Big Pharma’s fight for protecting patent rights has been particularly fierce in India - characterised by the world’s biggest generics industry, adolescent patent laws, growing demand for medicines and an inability to pay for them - than anywhere else.
For more than three decades, India refused to recognise pharmaceutical patents, allowing domestic firms to copy medicines to make them cheap. However, after the country joined the World Trade Organization (WTO) in 1995, it had to change its patent policy. But the patent law it launched in 2005 denies ‘evergreening’ - making minor alterations to existing drugs to secure a new patent.
The country’s patent system also has a provision for ‘compulsory licensing’ under which the government can force a firm to license a patented drug to a generic company under a WTO pact.
“Indian patent law looks similar to Western law, except for the provision that the Indian government can amend it on a case-by-case basis to enable ‘access to lifesaving medicines’ for those who would not be able to get access to such medications if they are allowed to be priced as brand-name products,” explains Selvaraju.
While one section of the amended Indian Patents Act allows drug companies to obtain product patents for new medicines, another permits only breakthrough innovations and bars new use of known drugs.
Swiss firms including Novartis and Roche have had a tough time in India. Since 2006, Novartis has been fighting to win a patent for the enhanced form of Glivec.

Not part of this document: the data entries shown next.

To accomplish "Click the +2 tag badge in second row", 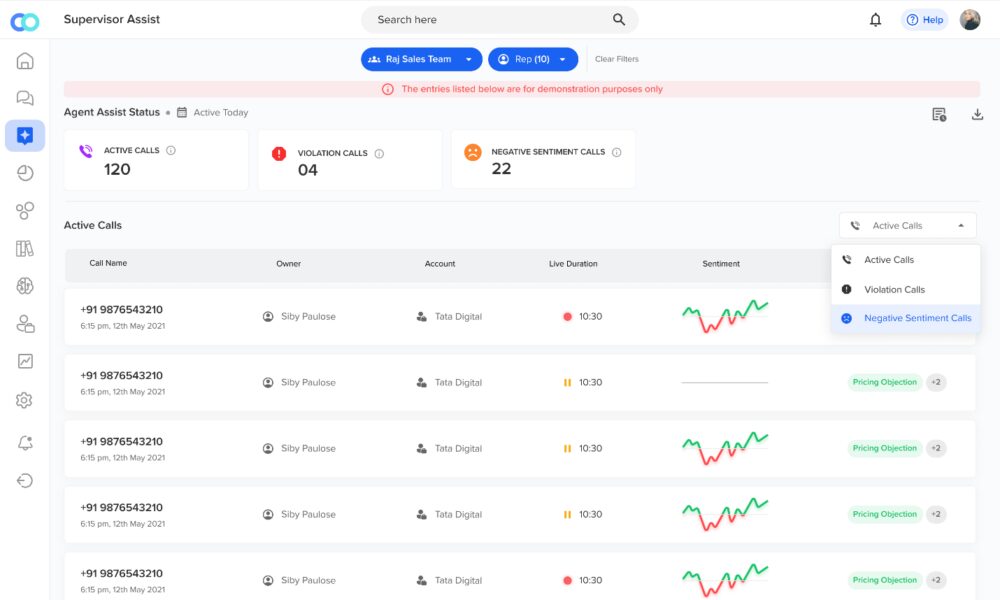I will click(x=936, y=382).
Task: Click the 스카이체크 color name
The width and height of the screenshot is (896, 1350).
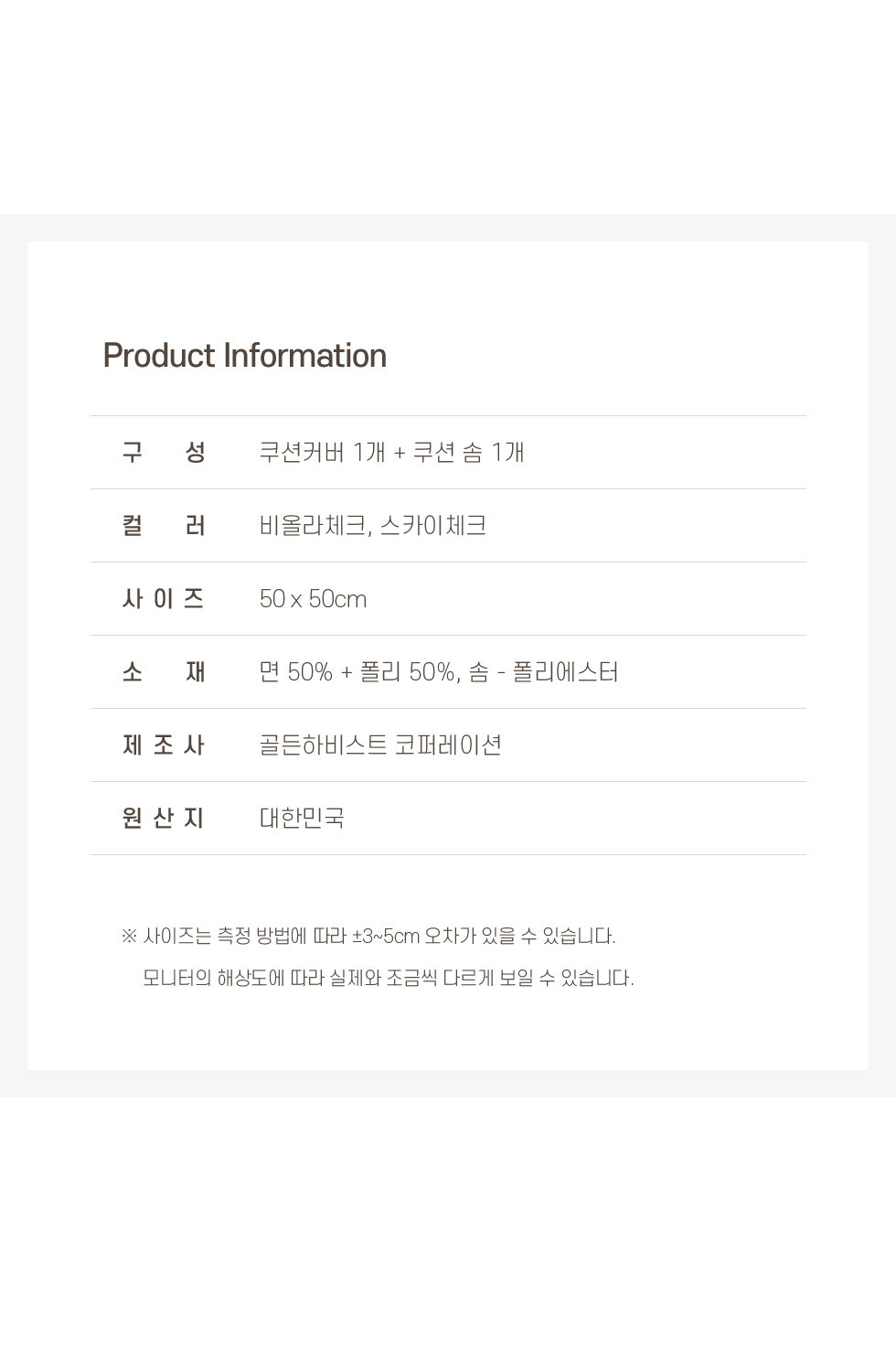Action: coord(432,526)
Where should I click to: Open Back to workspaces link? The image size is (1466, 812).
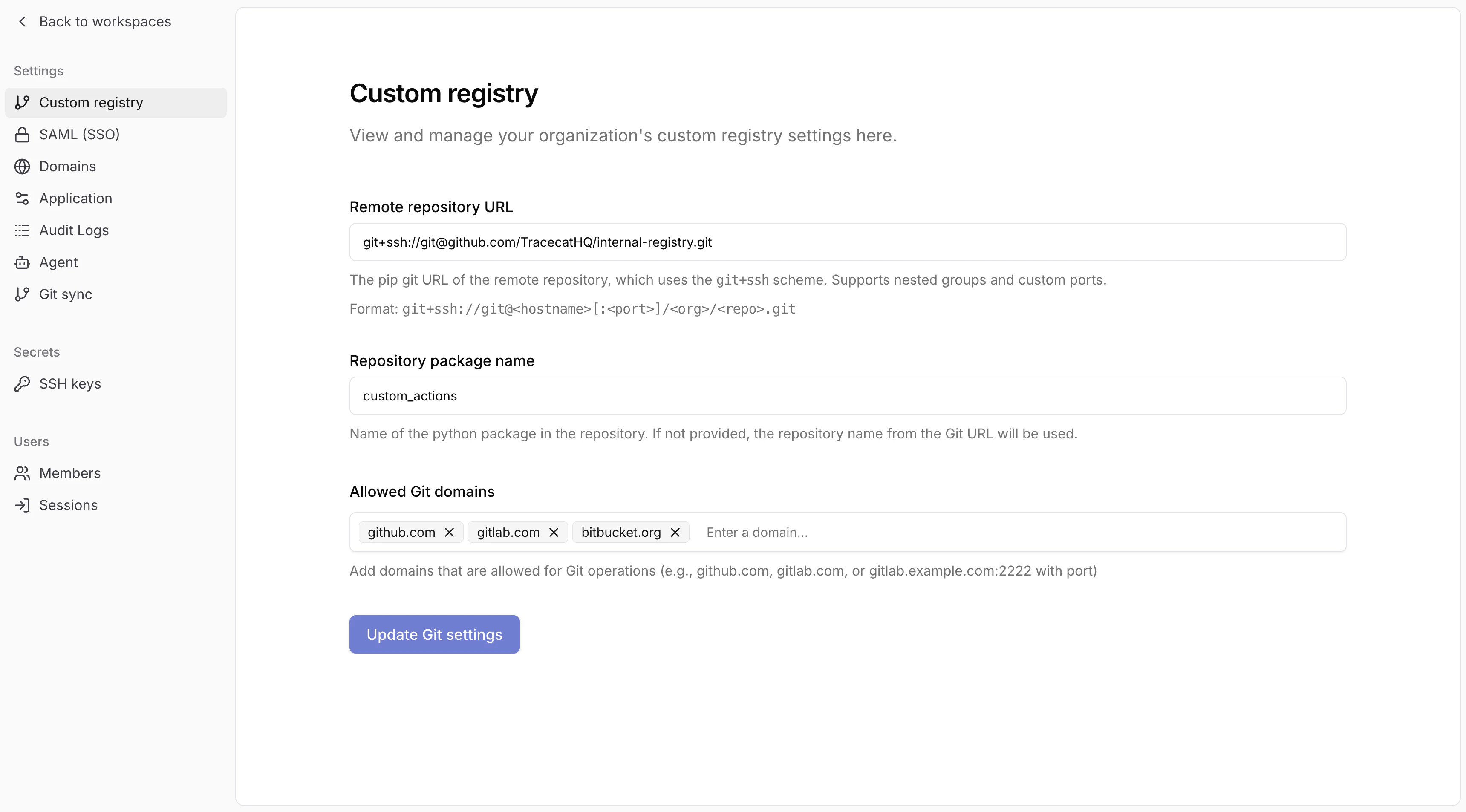click(x=105, y=22)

It lost the fight to protect the patent for the major cancer drug in the Supreme Court in 2013.
In the case of Roche, it lost a courtroom battle to Cipla for its blockbuster lung cancer drug Tarceva. The court ruled that Cipla’s generic Erlocip did not violate Roche’s patent.
In addition to Novartis and Roche, German pharma giant Bayer AG and US firm Gilead Sciences have also been entangled in legal war over patented drugs.
Big Pharma are willing to put up the fight in India and other developing nations where demand for life-saving drugs is surging. Rising incomes and rates of chronic disease may push drug sales in India from $12 billion in 2010 to $74 billion in 2020, according to consulting firm PwC. Nearly three quarters of the sales are expected to come from generic drugs.
Going by the court ruling against Cipla, revoking of price caps on non-essential drugs and the decision to set up a patent working group with the US, there is ample reasons for Big Pharma to believe that the Indian government will be a less fierce foe in their struggle for patent protection.
“Patents are the foundation of innovative drug discovery and essential to advancing medical science and improved treatments for patients. A robust intellectual property system protects the investments into research and development of new products that will improve the quality of life for patients,” said the Novartis spokesperson.
Typically, only one out of 10,000 experimental compounds in development will reach the marketplace at a cost of $1 billion for each medicine approved. Thus pharmaceutical companies try to recover cost for the thousands of molecules that fail from each successful molecule that makes it as a drug.
As R&D expenses surge, pharma firms feel that the 20-year patent period limits the cost of innovation and they are tempted to resort to ‘evergreening’. For example, heart medicines Lipitor and Plavix posted combined sales of $14.5 billion in the US market in 2011 but their patents expired in 2012.
By 2020 the profits of most Big Pharma firms are expected to decline. This will mean Big Pharma has to significantly cut R&D costs.